Yoshie es una hibakusha, el término empleado en Japón para designar a los
sobrevivientes. ¿Cuántos son? Es una cifra que jamás se termina de precisar: la
radiación sigue matando hasta hoy, sigue en las células. Para diciembre de 1945,
140 mil personas habían muerto en la ciudad. Antes de la bomba, los habitantes
eran 350 mil, más 40 mil soldados estacionados. Para los hibakushas, los
náufragos, la memoria viviente, fue la tarea de la reconstrucción. Del mundo que
conocieron, porque, dice ella, los japoneses son gente trabajadora, que sabe que
hay que mirar para adelante. Y la reconstrucción de sus propias vidas. La señora
Kamioke llegó a Buenos Aires en 1959.

-¿Cómo fue?
-En Hiroshima, en todo Japón, mucha pobreza. Acá en Argentina, cosas muy
bien. Una tía mía me arregló matrimonio por correo. Era con un muchacho que
estaba acá, Gunzo, mi marido, que era de Hiroshima también y había llegado acá
en 1937. El tenía mi foto, yo tenía su foto. Primero vivimos en calle
Corrientes. Después, vinimos a Olivos, pusimos tintorería Nueva Hiroshima.
Idioma me costó aprender. Pero yo feliz. Tuve a mis hijos, Alejandro, y María
Rosa. Muy feliz, muy lindo. Ahora tengo nieto, Christian, hijo de María Rosa.
¡Muy feliz! Pero de bomba nunca me pude olvidar… Tanto sufrimiento imposible
olvidar…

Su marido murió hace cinco años. Ella cerró la tintorería. No quería trabajar
más. Ahora, cuando la casa está limpia y el jardín arreglado, se pone a mirar la
tele. Se abonó al NHK, el canal estatal japonés: "El otro día pasaron una
historia. Era chico de Hiroshima, que se había ido a estudiar afuera. Sus papás
tenían casa justo donde cayó la bomba. Chico nunca quiso volver, pensaba que no
había vida, que nada iba a crecer. Ahí también estaban los huesos de sus papás.
Un día, planta creció. Raíz no había muerto. Y chico, ya grande, volvió. ¿Ve?
Esa historia es como la mía. Vida sigue. Porque bomba destruyó todo, pero no
paró la vida
".

Yoshie volvió a Hiroshima tiempo después. Lo hizo varias veces, con su
marido, con sus hijos. "Todo lindo", dice ella, "árboles, todo verde.
Vida volvió, pero recuerdo no se va. Cuando yo muera, ahí se va recuerdo.

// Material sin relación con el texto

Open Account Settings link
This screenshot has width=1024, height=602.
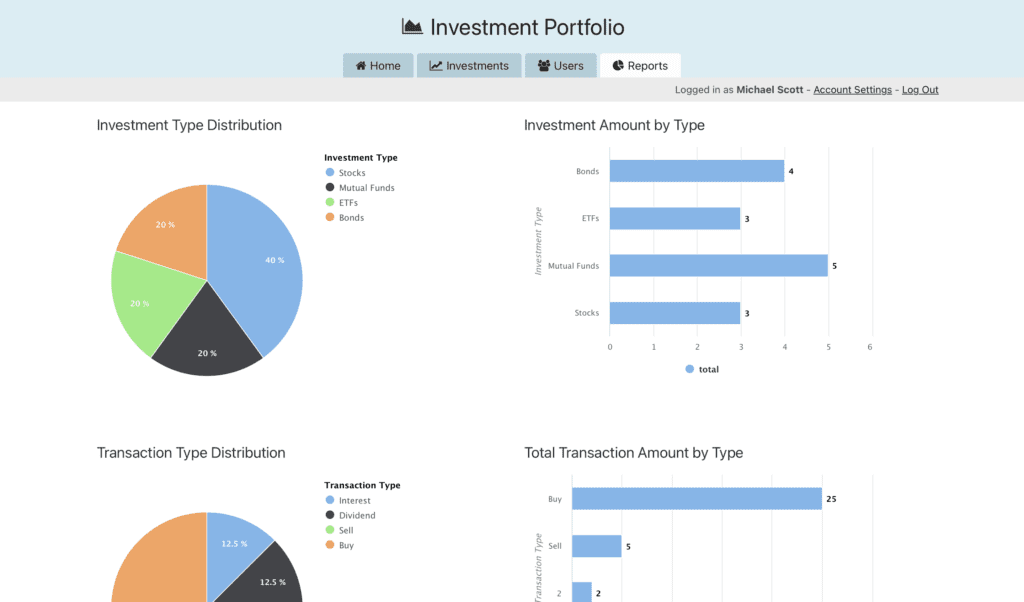852,90
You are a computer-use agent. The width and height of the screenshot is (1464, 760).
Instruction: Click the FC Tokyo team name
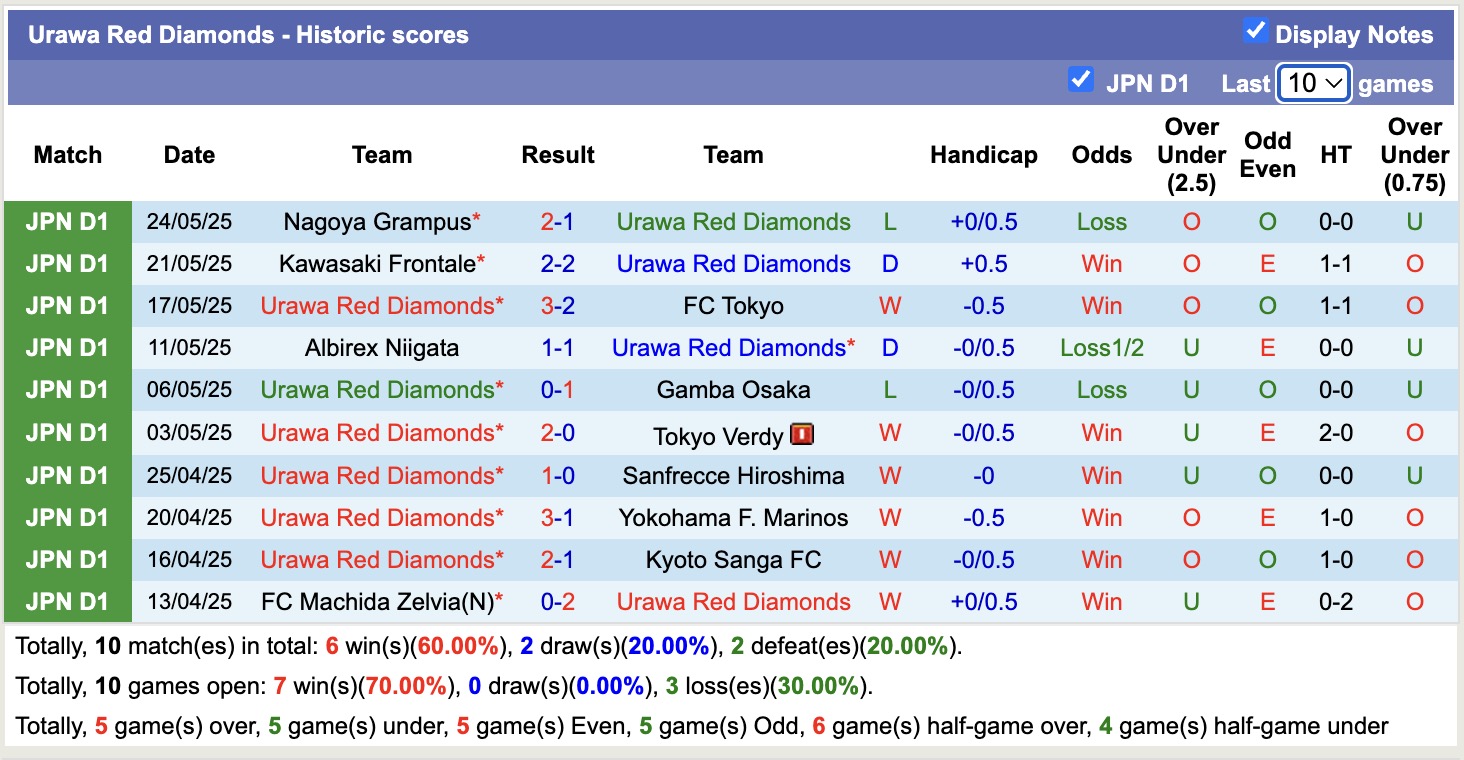click(733, 306)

Muchos
países tienen bomba todavía. ¿Por qué la tienen? Eso me da mucho miedo. Sembrar
miedo no sirve. Y gente muere. Guera no sirve. Mata inocentes. Amigos, hijos,
hermanos. Todos mueren. En guera no gana nadie
".

-¿Cuál es la lección, Yoshie?
-Que bomba no pase más. ¡Nunca más! Hoy, donde cayó bomba, ahora hay
monumento, con jardín. Ahí, en pared, todos los nombres de los que murieron,
mucha gente. Eso es recuerdo. Para que haya paz.

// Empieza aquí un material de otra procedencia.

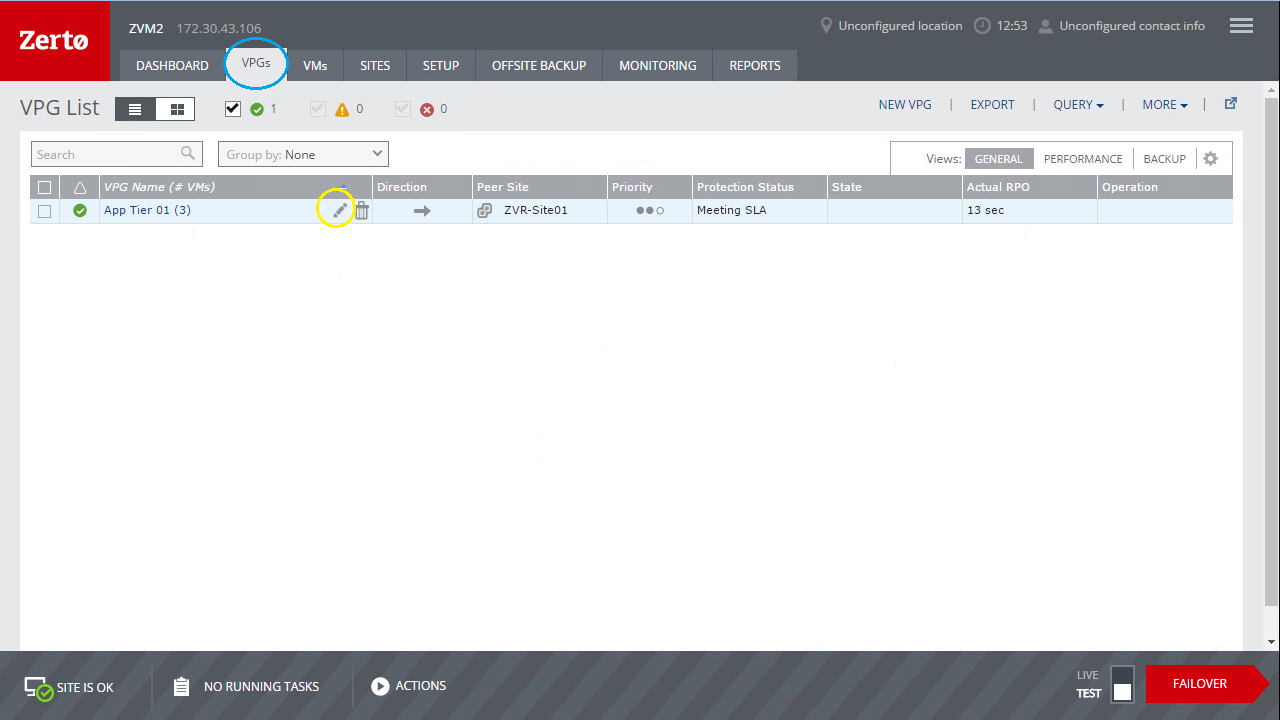
Task: Check the App Tier 01 row checkbox
Action: coord(44,211)
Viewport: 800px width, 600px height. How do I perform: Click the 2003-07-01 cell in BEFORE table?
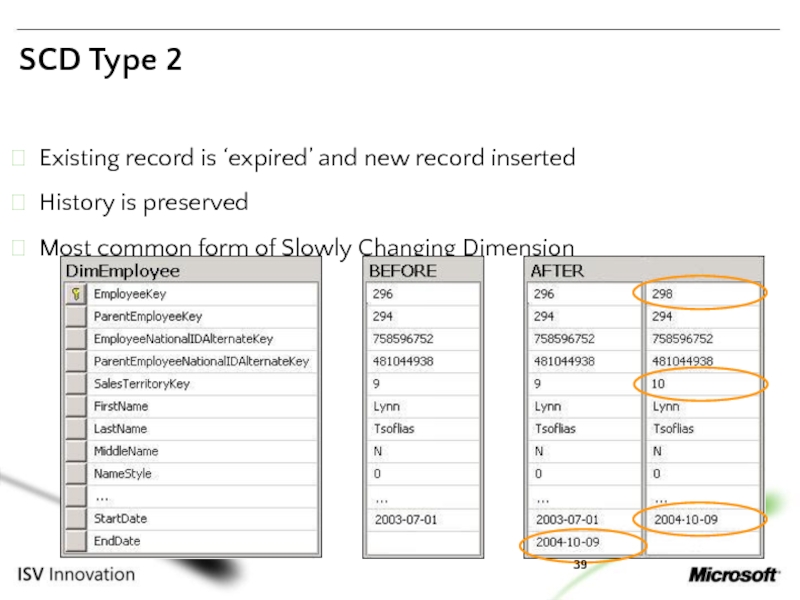[x=406, y=519]
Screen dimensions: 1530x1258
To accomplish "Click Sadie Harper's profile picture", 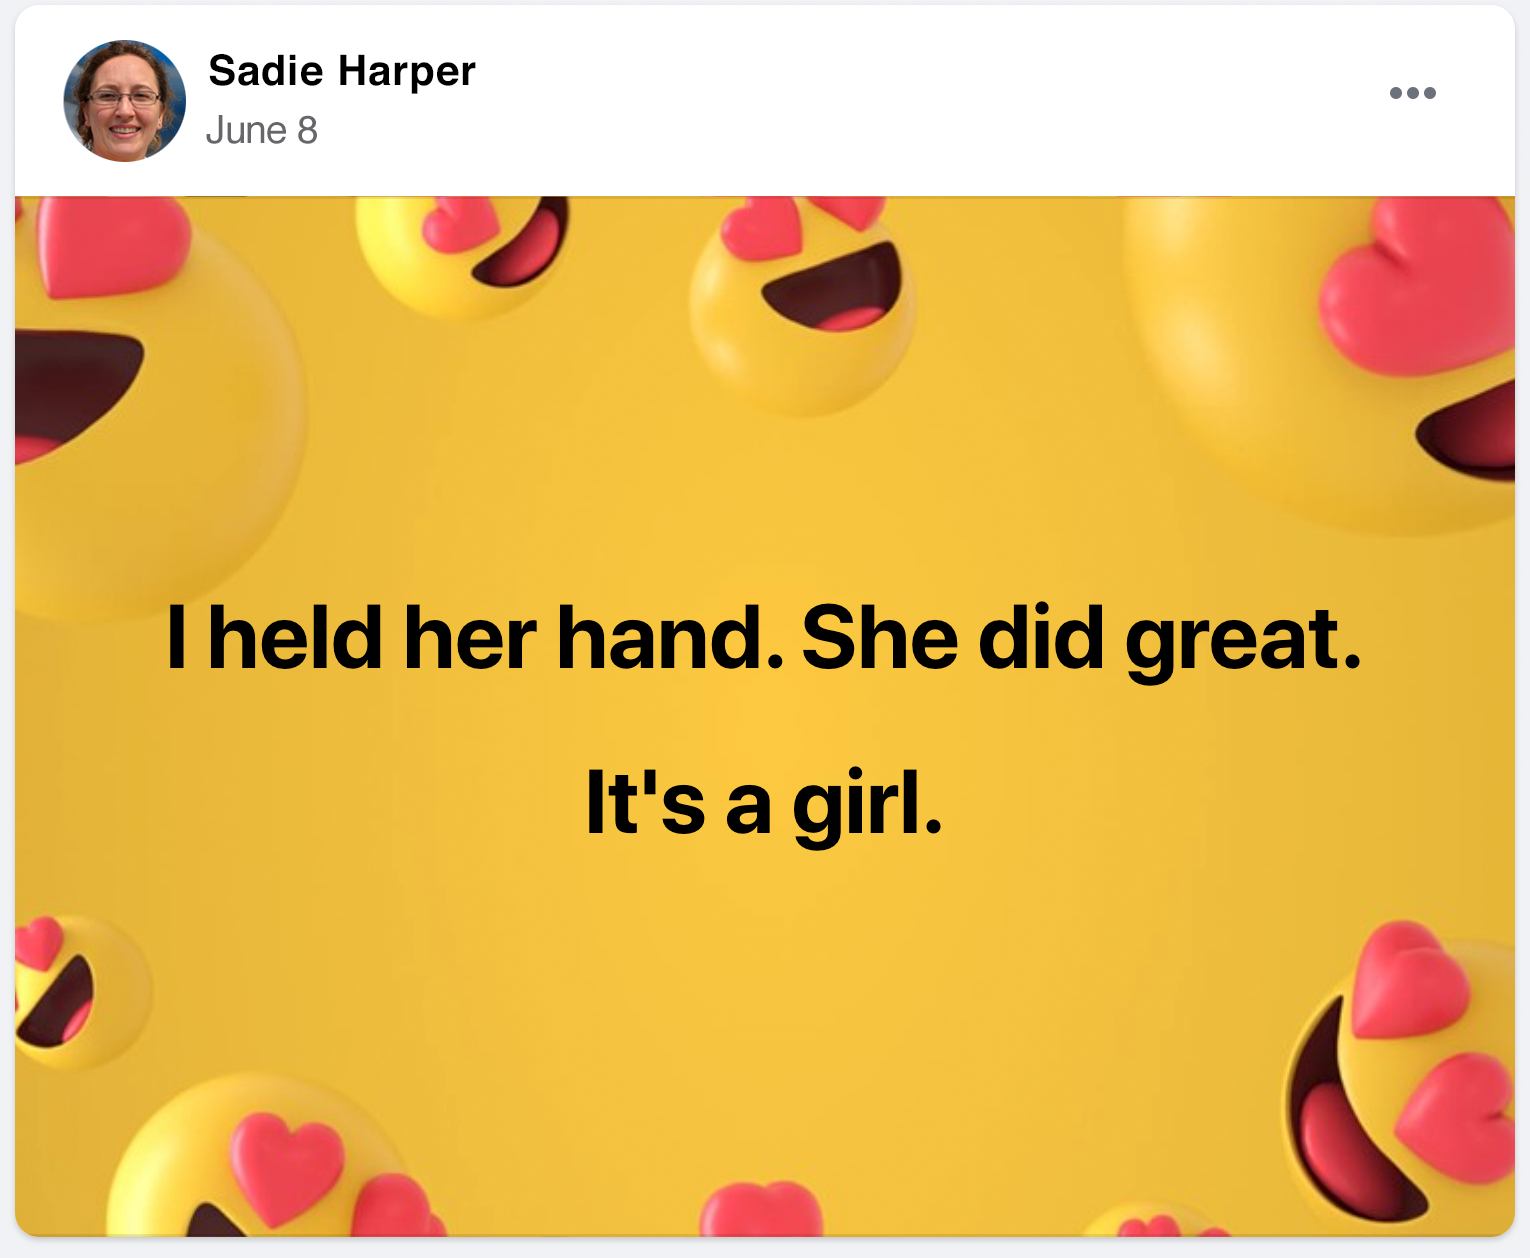I will pyautogui.click(x=124, y=101).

Ofrece café, muy rico por cierto. Y se sienta, con su hijo al lado. Sabe, la
señora Kamioke, que el recuerdo, la lección, son cosas vivas, que caminan con
ella. Cuando va a ver a su nieto, cuando va para el almacén, cuando habla cada
vez que le preguntan de la bomba. En agosto de 2006, serán 61 años, y ella
volverá a Hiroshima, invitada por el gobierno japonés. Quiere llevar flores.

Yoshie posa para GENTE en su casa de Olivos, con un libro conmemorativo de la masacre. Junto a ella, el retrato de Christian, su nieto, un símbolo del bien sobre el mal.

Yoshie posa para GENTE en su casa de Olivos, con un libro conmemorativo de la masacre. Junto a ella, el retrato de Christian, su nieto, un símbolo del bien sobre el mal.